I have not attempted to get GrandOrgue running in a non GUI environment... but what I do have working is GrandOrgue running on Puppy Linux in a console that does not have a mouse/keyboard/monitor attached. This provides a 'turnkey' solution that allows one to just plug the extras in when you want to adjust or change things, and play the console without having to worry about those things.

Does this idea fit the direction that you're thinking of?

Kind regards,
GrahamG
 

virtualpkh

New member
Hi Graham,

Thanks for the response. I'm not at all familiar with Puppy Linux (apart from the tutorial on the GrandOrgue pages) but I might need to check it out.

Yes, the turnkey aspect would be good, but also I'm thinking that if you don't need the GUI it frees up resource for other things... it may not be possible, though - just a thought.

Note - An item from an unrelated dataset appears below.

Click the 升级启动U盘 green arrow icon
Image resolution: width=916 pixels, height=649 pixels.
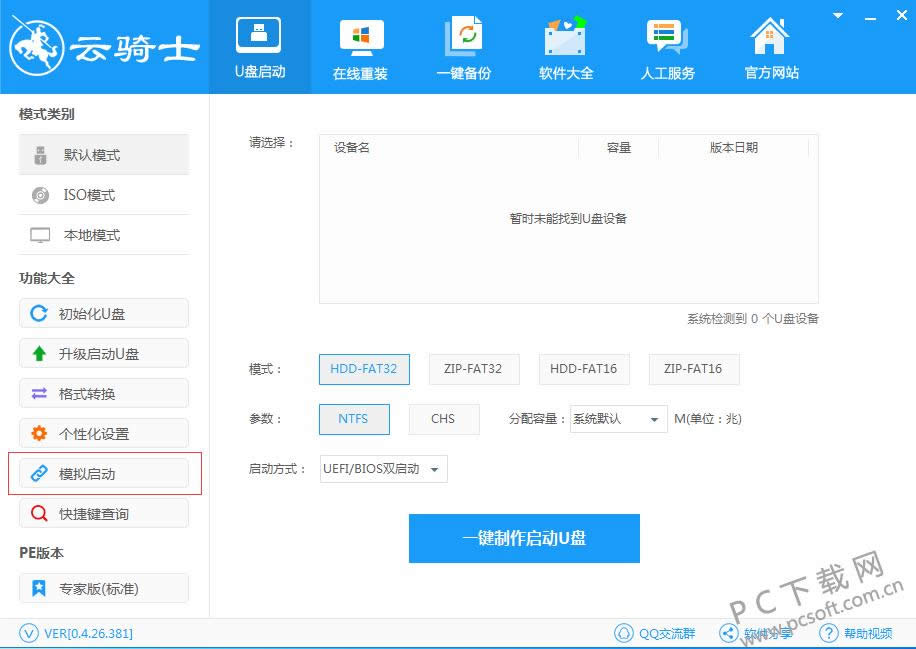pyautogui.click(x=39, y=354)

I think I'll have a look at Puppy, but as I said I'm not really that much into Linux. Now that GO is running under Linux I really need to get to grips with it, but it frustrates me because as soon as you leave the GUI it tends to be completely counterintuitive. (Stirring a can of worms there I think!)

What was the demon tweak to get it to completely autorun / autostart?

Thanks for the comments
PkH
 

L.Palo

New member
Hi!

As far as I know it's not possible to run GrandOrgue completely without a GUI at the moment. There are lots of recent development happening and I know that there has been talk about it for the future, but it's not yet implemented.

It's easy however to setup a program to autostart in Ubuntu. In programs->settings->Upstart programs you can add a new entry with the correct command to start GO, ie. the exact path to the executable and possibly an organ file as an argument to auto load the organ in question.

There are other options also to autostart a program but they require more knowledge and fiddling with the system.